I have developed a love/hate relationship with Christmas. It has nothing to do with the commercialization of the holiday, the over-emphasis on gifts or any other cynical curmudgeony rants.
You see, my mom loved Christmas. I mean LOVED it. So as we start establishing traditions and enjoying the season with our children, I am reminded of what I learned growing up. And there is no quick call home to say, "Oh Mom, you remember this," laugh and move on. I am alone in my reminiscing. I can tell Hubby the stories, and he willingly listens every year, but it's not the same.
And the end of the Christmas season brings back even more painful memories when Dec. 31 rolls around. I remember the frantic call at 3 a.m., mere hours before we were planning to leave for PA for an emergency visit. We were too late.
This week, when we piled into the van as a family to pick our tree, I was excited, but I still felt as though a weight was being pressed down onto my chest. That feeling will come and go for the next month. It resurfaced this morning as we dug through the ornament boxes and hung some of the same ornaments I did as a child.
It will hit me again when I pull out Mom's pizzelle iron to make cookies for an exchange in a few weeks. And again Christmas morning, because she will never enjoy seeing her grandchildren wake at the crack of dawn to tear down the stairs to see what Santa brought.

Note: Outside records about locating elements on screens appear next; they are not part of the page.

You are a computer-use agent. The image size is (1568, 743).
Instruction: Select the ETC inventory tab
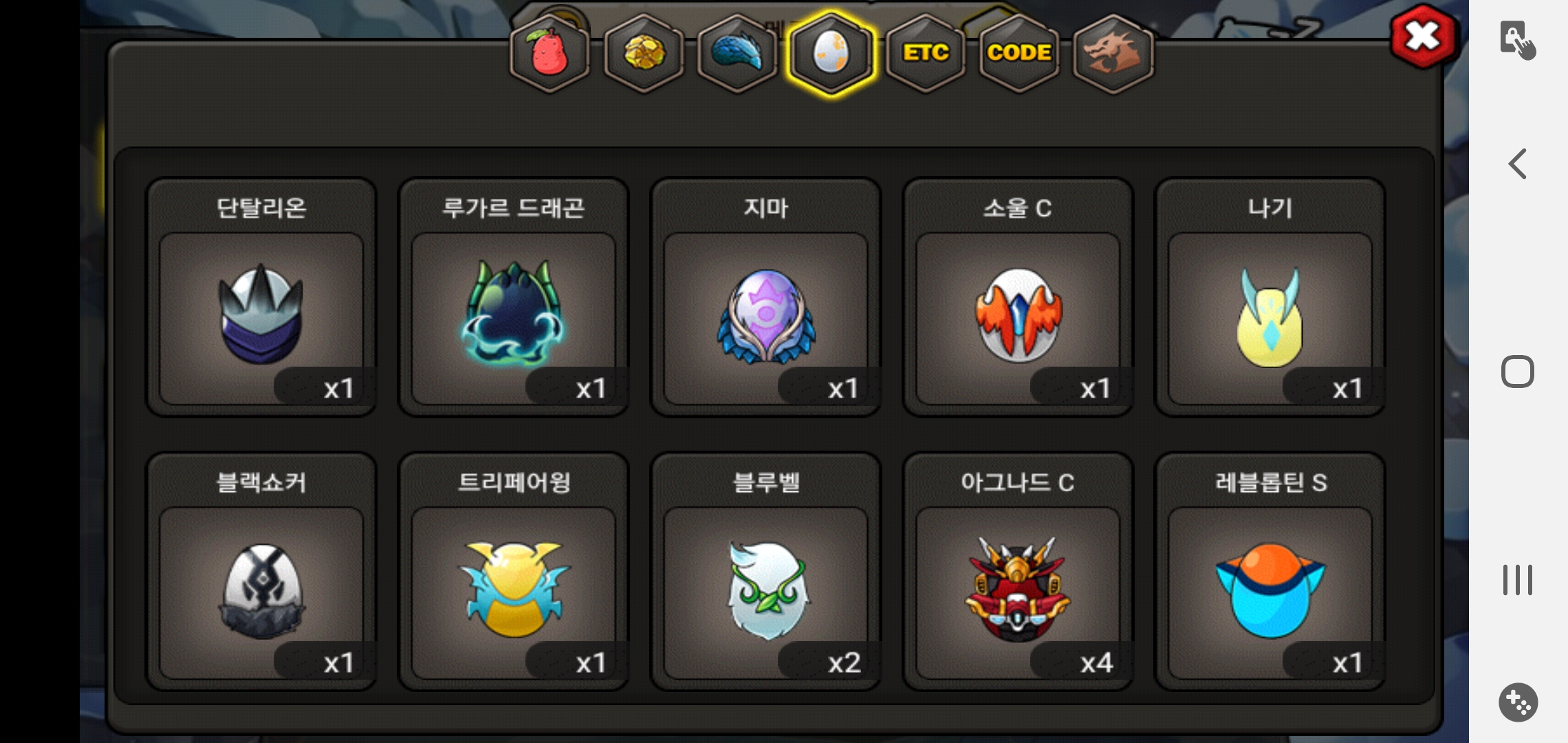(926, 54)
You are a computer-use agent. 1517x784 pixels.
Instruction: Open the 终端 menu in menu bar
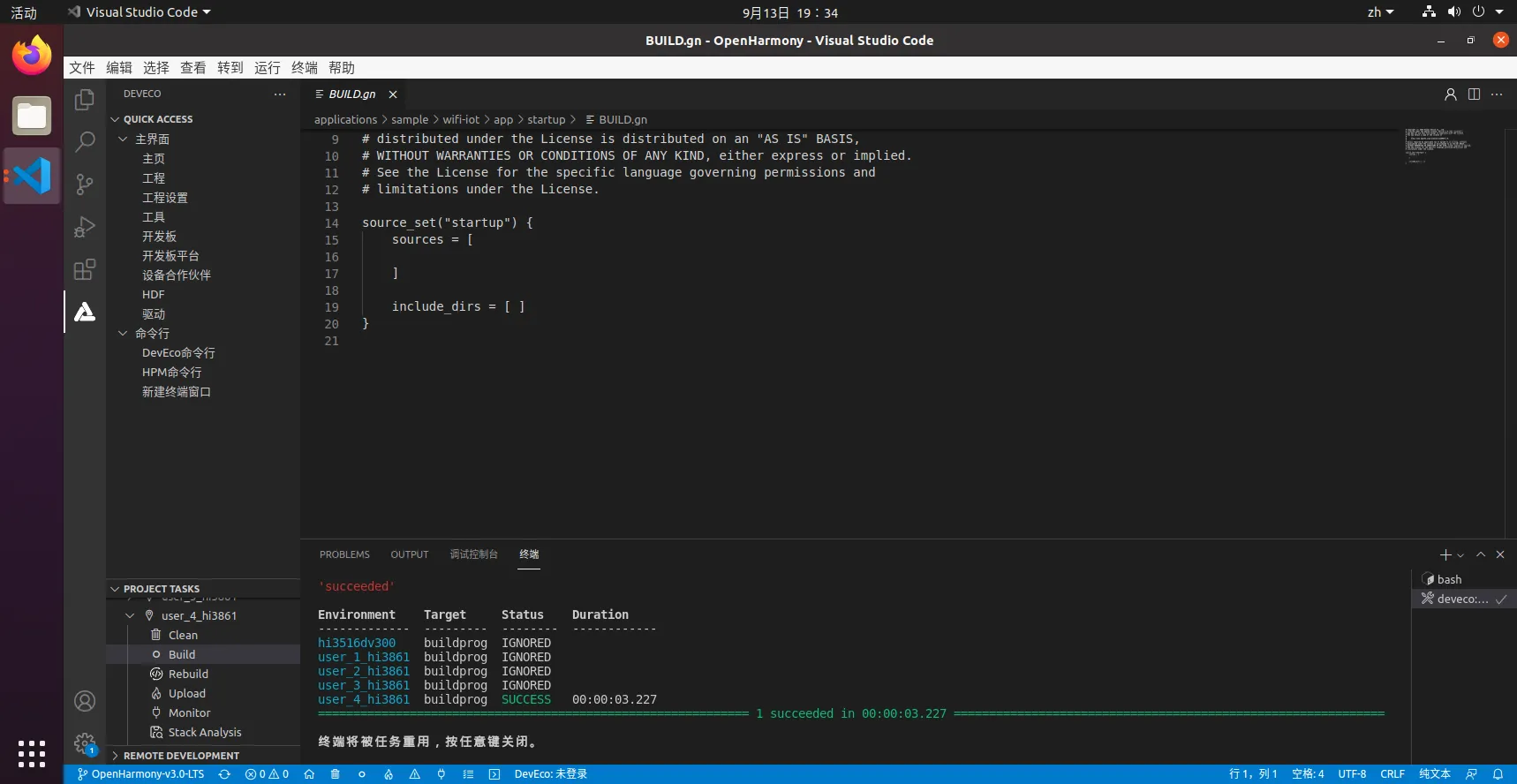[304, 68]
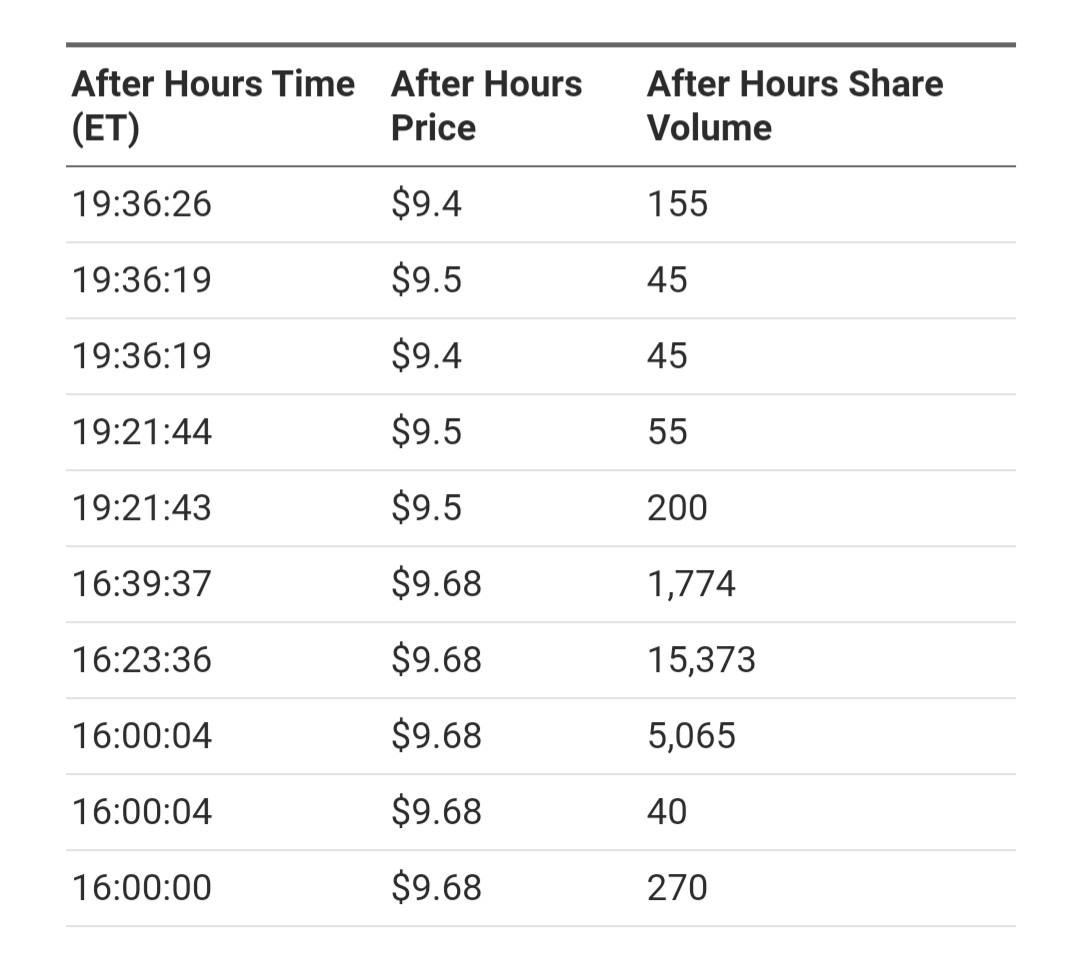Image resolution: width=1080 pixels, height=956 pixels.
Task: Click the 55 volume value
Action: coord(667,432)
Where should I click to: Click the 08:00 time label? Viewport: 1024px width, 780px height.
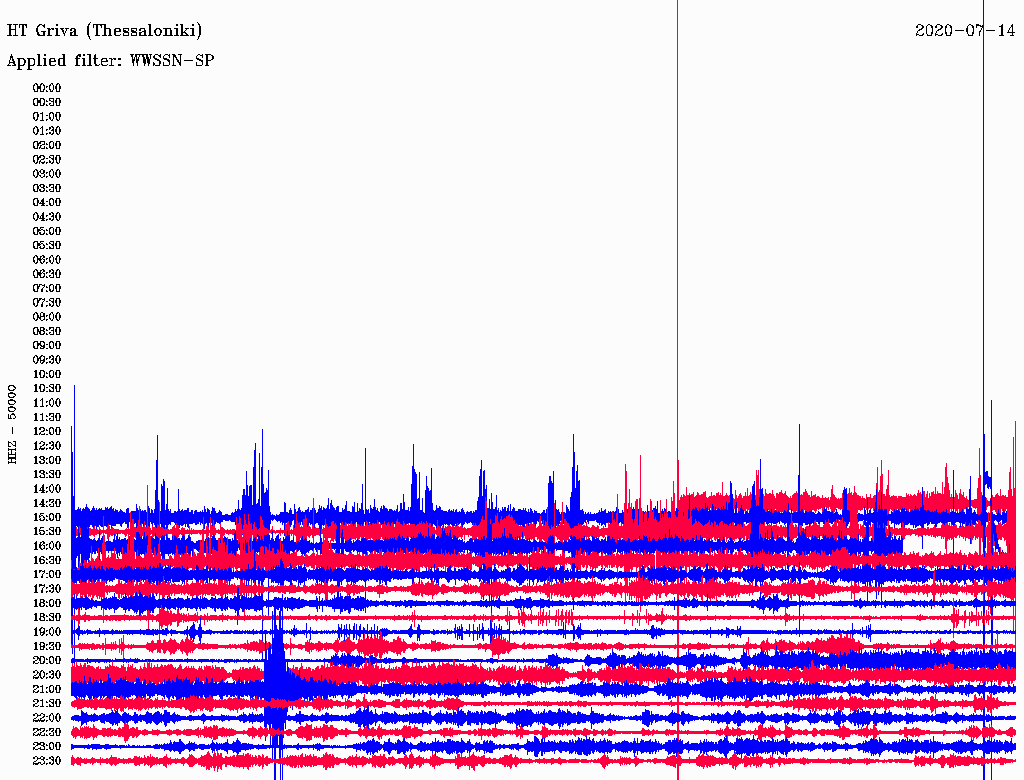tap(47, 317)
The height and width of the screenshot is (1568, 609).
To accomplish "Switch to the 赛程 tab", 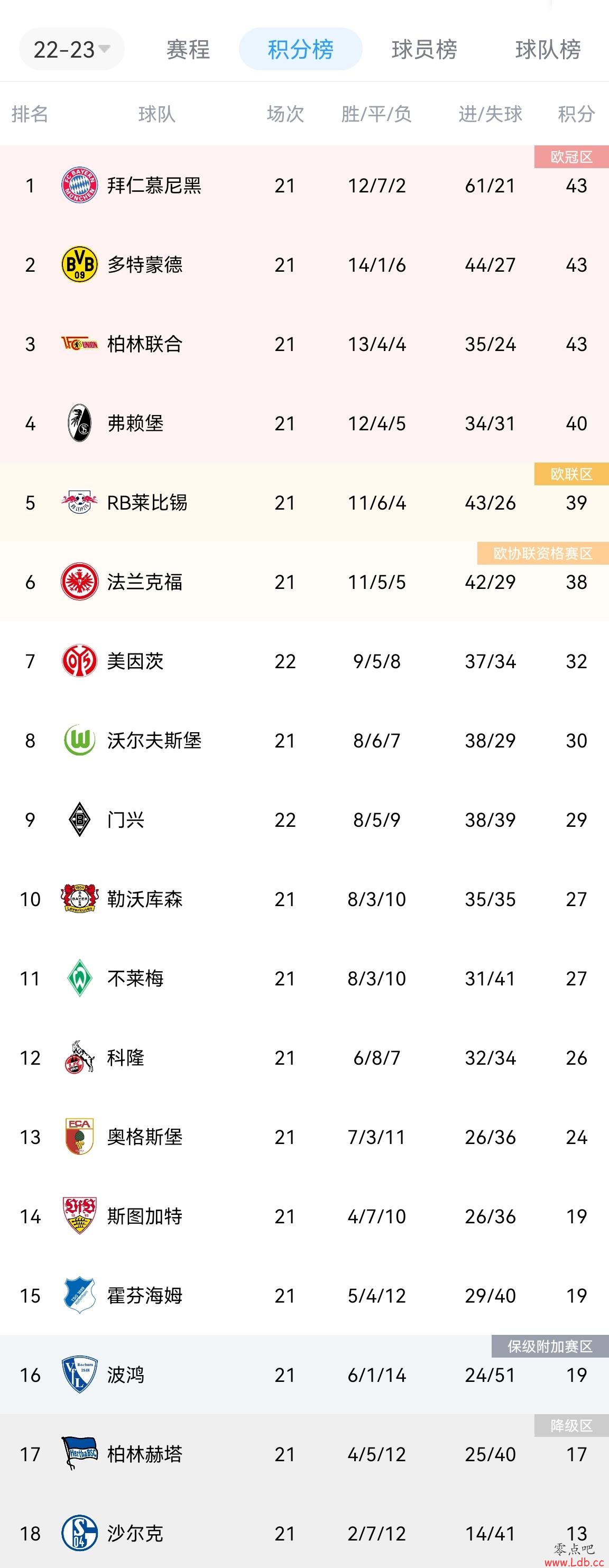I will click(188, 49).
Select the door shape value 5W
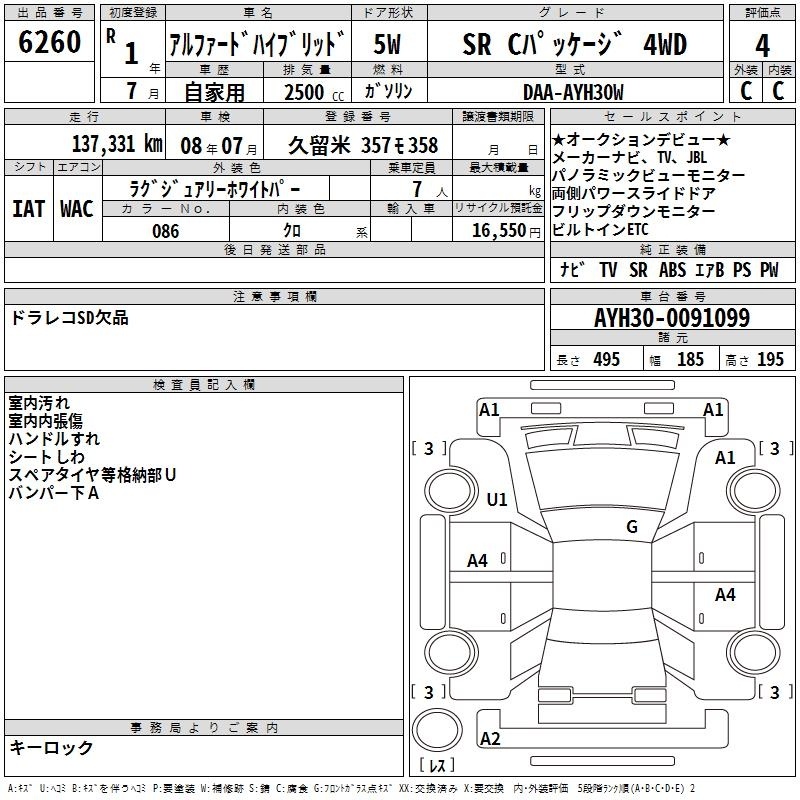The width and height of the screenshot is (800, 800). [388, 45]
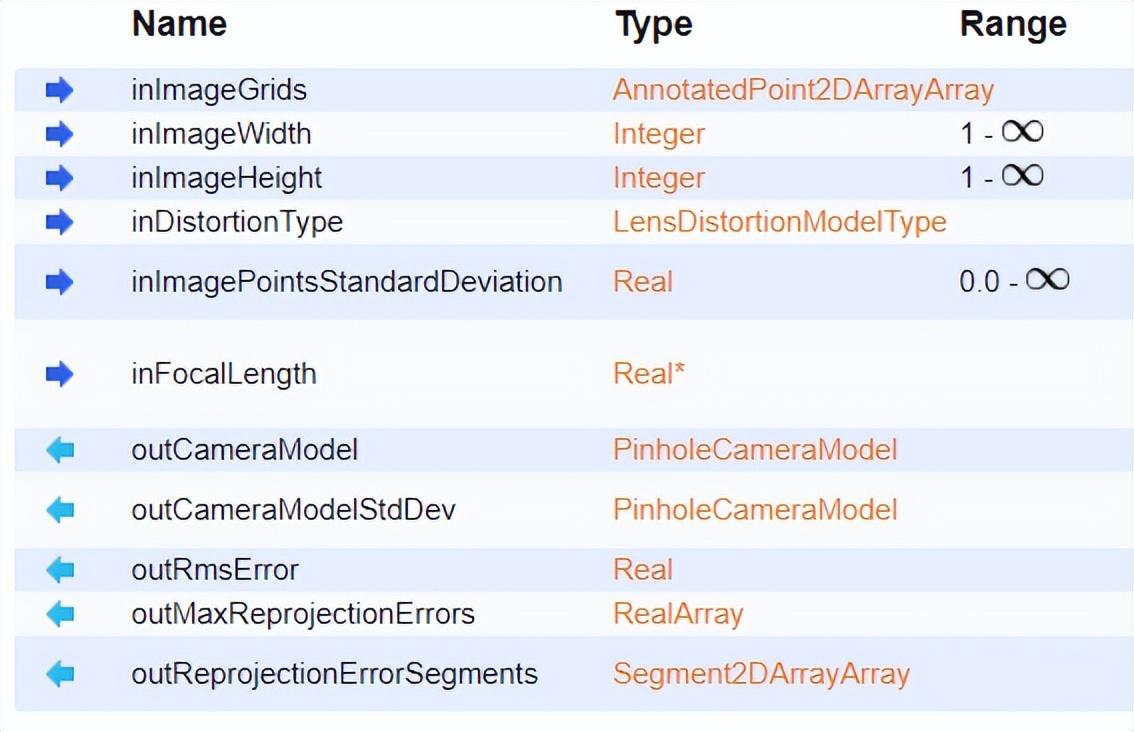Follow the PinholeCameraModel link for outCameraModel

pos(755,450)
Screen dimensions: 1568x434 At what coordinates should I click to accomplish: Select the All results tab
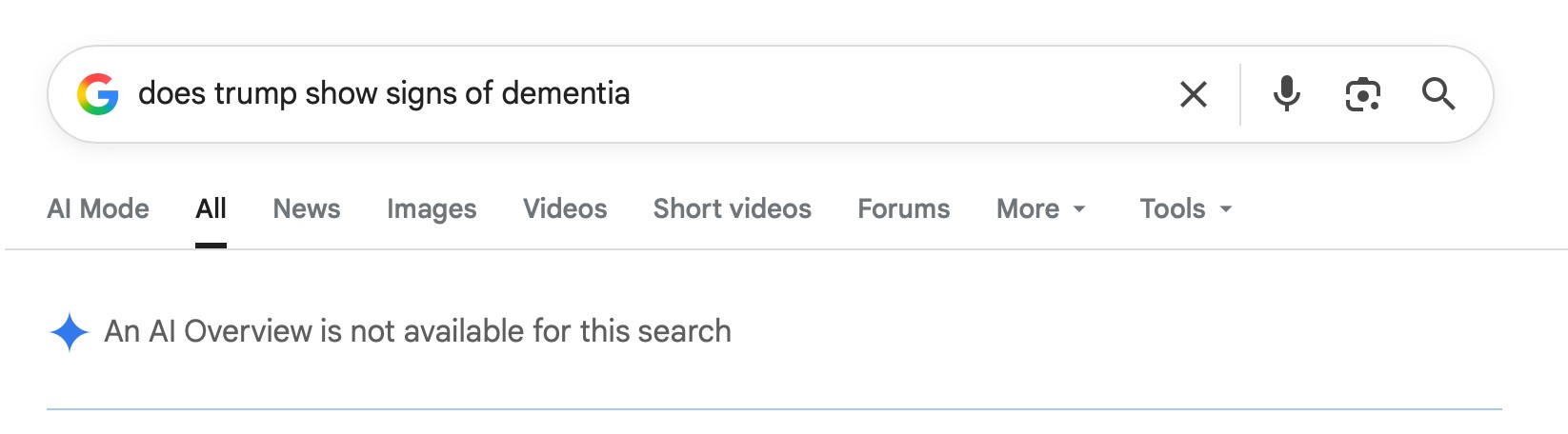211,208
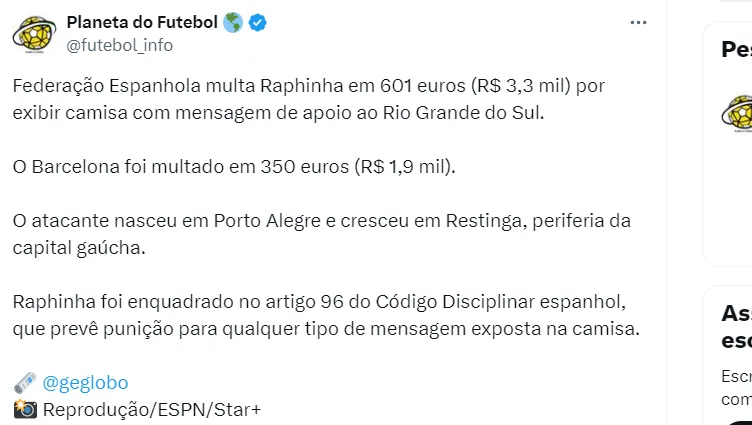The width and height of the screenshot is (752, 425).
Task: Click the 'Pes' heading in the right sidebar
Action: [x=737, y=50]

But I can't pull a Grinch and bury my head in the sand to wait for Jan. 1. It would dishonor her memory and deny my children the same joy I used to have every December. Because I too used to adore Christmas: the music, the snow, the tree, the decorations, everything.
So when I want to cry, I glue a smile on my face because I don't know what else to do. I hope someday the glue isn't necessary.